|Cannery Row, as it appears today. Cannery Row today is a legitimate tourist attraction, even including an enormous statue installation and dozens of restaurants, hotels and shops.|
Cannery Row (1945)
by John Steinbeck
I'm a native San Franciscan, and I frequently went on vacation with my family to the Monterey Dunes, which are several miles north of Monterey proper. I've been to the modern Cannery Row many times, most recently this winter, when I was there for the California Death Penalty Conference. On that occasion, we scored (my girlfriend found it) a choice Airbnb that was actually a cottage that John Steinbeck stayed in during one of his many sojourns in the area. The cottage was in Pacific Grove, just above Cannery Row, which itself, I feel, should be in Pacific Grove, not Monterey if you are to go by the geography of the area, but I would walk down the hill and down the recreation trail depicted above on my way to the Monterey convention center.
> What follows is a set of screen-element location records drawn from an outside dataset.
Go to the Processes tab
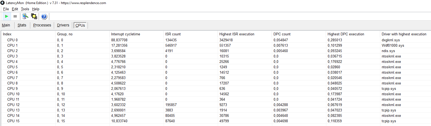431x126 pixels. point(42,25)
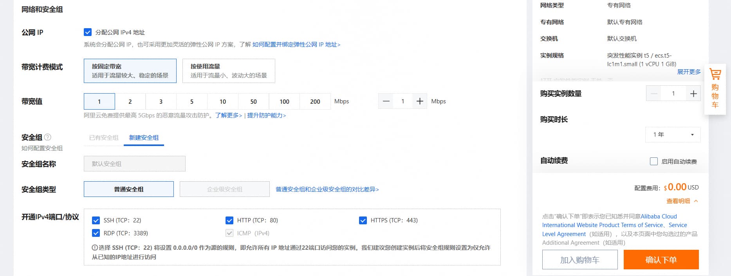Increase bandwidth with the plus stepper
731x276 pixels.
click(420, 101)
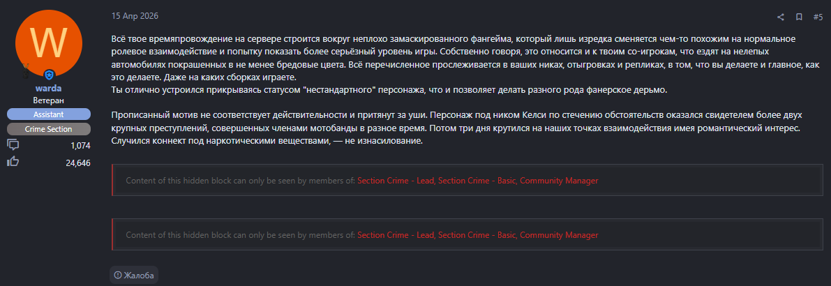
Task: Click the gray Crime Section user badge
Action: pos(48,129)
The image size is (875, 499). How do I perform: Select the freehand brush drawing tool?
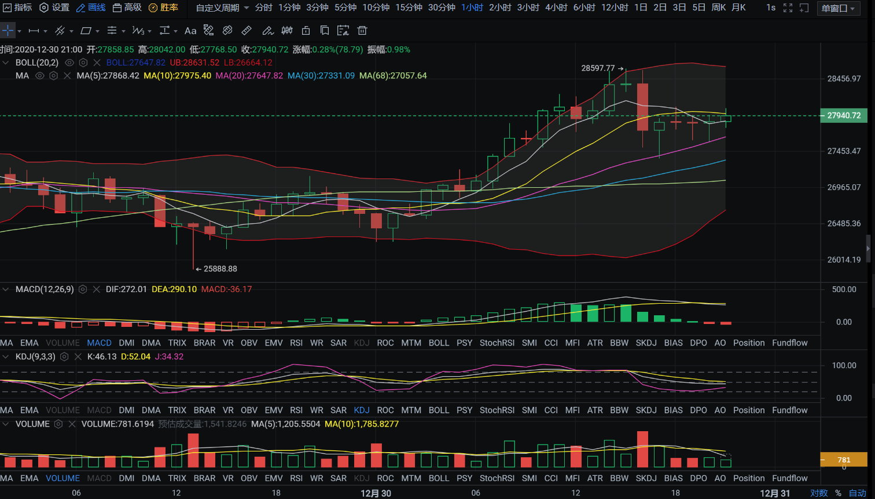(267, 31)
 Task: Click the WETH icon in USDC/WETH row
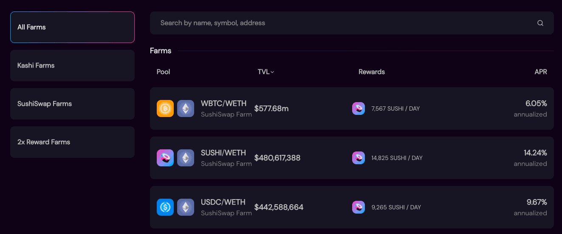(186, 207)
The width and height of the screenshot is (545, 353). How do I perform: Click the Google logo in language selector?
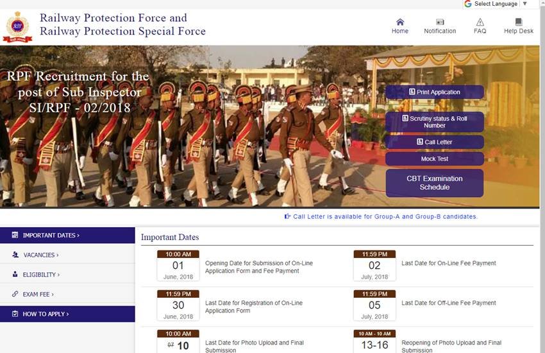click(x=467, y=4)
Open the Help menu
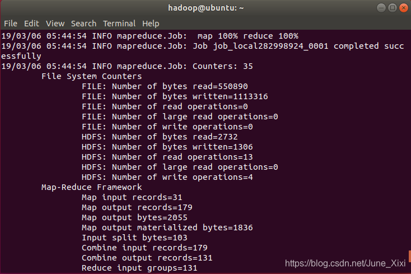 click(x=151, y=24)
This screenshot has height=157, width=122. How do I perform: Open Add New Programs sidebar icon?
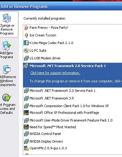(6, 46)
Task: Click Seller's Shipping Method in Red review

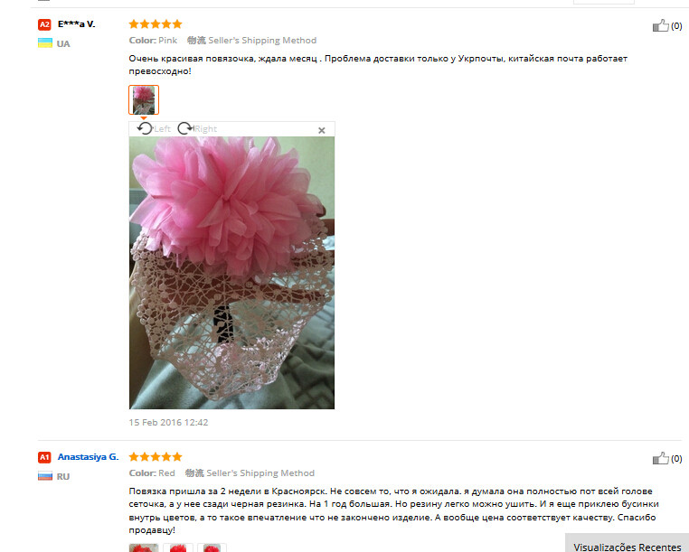Action: coord(260,473)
|Doc Rickett's lab was the real-life inspiration for the lab in Cannery Row.|
Cannery Row as it is today is an iconic locale, but it bears little or no resemblance to the working, Depression era Cannery Row of John Steinbeck's novel. Today, it is a mid table American tourist attraction, then it was a gritty sardine fishing colony with mild, year-round weather and a healthy coterie of depression era hobos. The main focus of Cannery Row is the relationship between a local scientist jack-of-all-trades who goes by the name of Doc and a group of said depression era hobos, all of whom have a healthy affinity for alcohol.
Steinbeck was not exactly a local. He was raised inland, in Salinas. However, no one goes to Salinas on vacation, so the Steinbeck/Monterey affinity functions as a hometown-by-proxy relationship. The major California based novelists of the first part of the 20th century: Jack London, John Steinbeck and Frank Norris; were instrumental in creating the image of California as a place, but it is significant that none of them wrote convincingly of Southern California. In fact, the California milieu of Cannery Row seems like more of a proxy for a larger "Pacific Northwest" environment than anything specific to California.
It's hard to make the case that Cannery Row is the "best" anything- except perhaps "novel about Monterey" but the enduring success of the image Steinbeck created for the Cannery Row location is impossible to dismiss. Cannery Row is a kind of depression era idyll, for hobos and norms alike. Cannery Row is like a premonition of the beat era, and the hippie culture which would come to define Northern California two decades later.